ACTIONS TO TAKE:
[1] In the passage on power plant projects, which company led the integrated project team at Waterford 3?
[2] Echo the power plant projects passage, everything from "An integrated project" down to "of the outage.".

TEXT SHOWN:
• • • •

The Extended Power Uprate is projected to save over $100 million in fossil fuel costs during the first full year of service and $3.4 billion over the remaining licensed life of the units as well as reduce CO2 emissions by an estimated 33 million tons. In addition, the project improves grid stability by generating electricity where it is needed most.

Runner up: Entergy’s Waterford 3 Steam Electric Station, Steam Generator and Reactor Vessel Closure Head Replacement Project, Killona, La.

An integrated project team led by URS Corp. successfully replaced two steam generators and a reactor vessel closure head (RVCH) at Entergy’s Waterford 3 even as Hurricane Isaac caused the project site to be evacuated and the delivery of the replacement steam generators was delayed, which pushed back the start date of the outage.

• • • •

DATASET CONTENT:
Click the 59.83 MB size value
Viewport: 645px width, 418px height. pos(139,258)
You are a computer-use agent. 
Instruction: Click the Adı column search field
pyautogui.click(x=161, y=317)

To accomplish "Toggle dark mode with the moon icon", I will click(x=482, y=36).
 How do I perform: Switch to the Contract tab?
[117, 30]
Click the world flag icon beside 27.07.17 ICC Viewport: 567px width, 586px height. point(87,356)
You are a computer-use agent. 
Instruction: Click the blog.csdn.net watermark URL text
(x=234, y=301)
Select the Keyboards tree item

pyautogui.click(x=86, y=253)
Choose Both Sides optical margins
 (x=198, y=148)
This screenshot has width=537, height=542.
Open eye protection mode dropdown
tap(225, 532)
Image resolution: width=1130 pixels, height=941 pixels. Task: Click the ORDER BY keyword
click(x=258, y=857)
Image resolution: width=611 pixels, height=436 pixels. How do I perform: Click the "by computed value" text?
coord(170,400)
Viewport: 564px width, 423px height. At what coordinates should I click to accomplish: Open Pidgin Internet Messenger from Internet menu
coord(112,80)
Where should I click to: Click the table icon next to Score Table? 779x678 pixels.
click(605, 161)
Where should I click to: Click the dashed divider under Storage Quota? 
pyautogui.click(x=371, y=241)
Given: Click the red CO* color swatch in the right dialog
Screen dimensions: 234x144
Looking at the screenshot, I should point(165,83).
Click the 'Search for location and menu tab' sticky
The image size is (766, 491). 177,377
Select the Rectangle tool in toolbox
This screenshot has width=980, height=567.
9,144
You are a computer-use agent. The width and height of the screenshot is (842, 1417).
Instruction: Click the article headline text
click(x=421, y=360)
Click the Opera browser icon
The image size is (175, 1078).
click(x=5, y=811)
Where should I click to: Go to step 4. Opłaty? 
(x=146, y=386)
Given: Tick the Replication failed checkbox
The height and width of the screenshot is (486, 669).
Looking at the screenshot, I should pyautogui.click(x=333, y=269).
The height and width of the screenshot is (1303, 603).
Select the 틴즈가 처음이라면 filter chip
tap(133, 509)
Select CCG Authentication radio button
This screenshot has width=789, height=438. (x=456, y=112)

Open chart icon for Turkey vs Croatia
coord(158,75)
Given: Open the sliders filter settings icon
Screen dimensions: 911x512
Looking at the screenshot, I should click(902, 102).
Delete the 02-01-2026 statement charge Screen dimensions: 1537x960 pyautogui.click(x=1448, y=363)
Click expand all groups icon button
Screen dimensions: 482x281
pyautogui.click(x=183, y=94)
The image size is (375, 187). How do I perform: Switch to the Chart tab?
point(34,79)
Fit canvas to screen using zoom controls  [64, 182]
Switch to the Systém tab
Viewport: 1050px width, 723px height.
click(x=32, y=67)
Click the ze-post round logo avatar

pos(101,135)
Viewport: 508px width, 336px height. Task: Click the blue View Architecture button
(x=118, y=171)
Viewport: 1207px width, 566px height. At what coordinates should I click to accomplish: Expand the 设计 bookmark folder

• • • •

THE ANSWERS:
[1] URS Corp.

[2]
An integrated project team led by URS Corp. successfully replaced two steam generators and a reactor vessel closure head (RVCH) at Entergy’s Waterford 3 even as Hurricane Isaac caused the project site to be evacuated and the delivery of the replacement steam generators was delayed, which pushed back the start date of the outage.